Blijkbaar beloofde God ook land aan andere nakomelingen van Abraham. Een nauwkeurige studie van de Bijbel wijst uit dat God ook land aan de Edomieten gaf, die uit Izak en Ezau voortgekomen zijn. Daarnaast wordt er later één genoemd in relatie tot de nakomelingen van Abrahams neef Lot. Deuteronomium 2:9-11 en 3:11 beschrijft dat God land van de Refaïeten aan de Ammonieten en Moabieten gaf. Dit lijkt in tegenspraak met de belofte van God aan Abraham, want deze twee volken behoorden niet tot Abrahams nageslacht.
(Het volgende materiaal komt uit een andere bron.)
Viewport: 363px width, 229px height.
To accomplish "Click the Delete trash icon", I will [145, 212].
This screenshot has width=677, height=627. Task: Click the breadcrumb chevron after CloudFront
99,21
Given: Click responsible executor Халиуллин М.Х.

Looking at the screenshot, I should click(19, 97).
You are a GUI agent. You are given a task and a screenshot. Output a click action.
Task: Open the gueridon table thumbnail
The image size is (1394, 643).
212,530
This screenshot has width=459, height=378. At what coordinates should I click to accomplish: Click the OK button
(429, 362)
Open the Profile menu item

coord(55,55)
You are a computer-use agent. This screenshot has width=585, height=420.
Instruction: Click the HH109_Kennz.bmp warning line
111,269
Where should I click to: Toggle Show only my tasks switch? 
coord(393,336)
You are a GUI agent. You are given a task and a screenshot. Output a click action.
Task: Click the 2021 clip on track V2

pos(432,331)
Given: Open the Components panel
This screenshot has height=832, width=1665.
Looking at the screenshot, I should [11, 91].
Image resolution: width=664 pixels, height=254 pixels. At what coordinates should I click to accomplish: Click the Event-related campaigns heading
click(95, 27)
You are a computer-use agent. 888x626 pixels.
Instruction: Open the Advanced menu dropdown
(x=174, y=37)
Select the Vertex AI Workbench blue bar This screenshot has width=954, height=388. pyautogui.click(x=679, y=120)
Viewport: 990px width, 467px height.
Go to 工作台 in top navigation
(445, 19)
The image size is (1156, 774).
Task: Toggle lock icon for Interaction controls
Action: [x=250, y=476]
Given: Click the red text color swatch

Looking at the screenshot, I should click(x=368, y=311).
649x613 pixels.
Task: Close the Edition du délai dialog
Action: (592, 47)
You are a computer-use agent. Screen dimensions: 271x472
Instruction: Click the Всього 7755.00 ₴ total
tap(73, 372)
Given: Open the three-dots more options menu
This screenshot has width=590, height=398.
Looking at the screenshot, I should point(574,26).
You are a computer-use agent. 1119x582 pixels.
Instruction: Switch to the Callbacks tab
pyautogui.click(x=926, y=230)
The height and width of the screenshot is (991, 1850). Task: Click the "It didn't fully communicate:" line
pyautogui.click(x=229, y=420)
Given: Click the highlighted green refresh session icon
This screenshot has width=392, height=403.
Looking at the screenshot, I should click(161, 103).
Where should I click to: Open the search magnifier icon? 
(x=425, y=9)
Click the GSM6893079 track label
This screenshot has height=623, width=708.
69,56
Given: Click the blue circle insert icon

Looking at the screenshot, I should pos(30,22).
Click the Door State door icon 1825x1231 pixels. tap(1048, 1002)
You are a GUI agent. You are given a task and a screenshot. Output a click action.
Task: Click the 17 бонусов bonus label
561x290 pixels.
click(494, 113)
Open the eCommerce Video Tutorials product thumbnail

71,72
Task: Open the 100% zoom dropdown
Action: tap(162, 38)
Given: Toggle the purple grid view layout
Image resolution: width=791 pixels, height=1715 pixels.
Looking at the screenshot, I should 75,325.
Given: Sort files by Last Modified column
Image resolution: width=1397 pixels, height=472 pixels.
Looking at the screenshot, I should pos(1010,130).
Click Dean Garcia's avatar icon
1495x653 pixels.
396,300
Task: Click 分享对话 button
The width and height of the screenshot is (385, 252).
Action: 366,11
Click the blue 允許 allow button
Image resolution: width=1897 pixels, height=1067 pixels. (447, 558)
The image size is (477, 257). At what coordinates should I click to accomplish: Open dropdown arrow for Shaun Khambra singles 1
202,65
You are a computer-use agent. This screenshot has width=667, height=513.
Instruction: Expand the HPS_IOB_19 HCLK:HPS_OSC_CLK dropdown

Men zou kunnen redeneren dat het hier om een deel van het land van de Refaïeten ging en dat de rest wel in het bezit van nakomelingen van Abraham kwam. Ezechiël 25:1-10 geeft echter een meer voor de hand liggende verklaring. Daar vinden we dat het land van Ammon en het land van Moab tot een erfenis gegeven zou worden aan de mannen van het Oosten. Dit waren de Ismaëlieten en dus directe afstammelingen van Abraham. Zo werd Gods belofte aan Abraham eeuwen later toch nog werkelijkheid.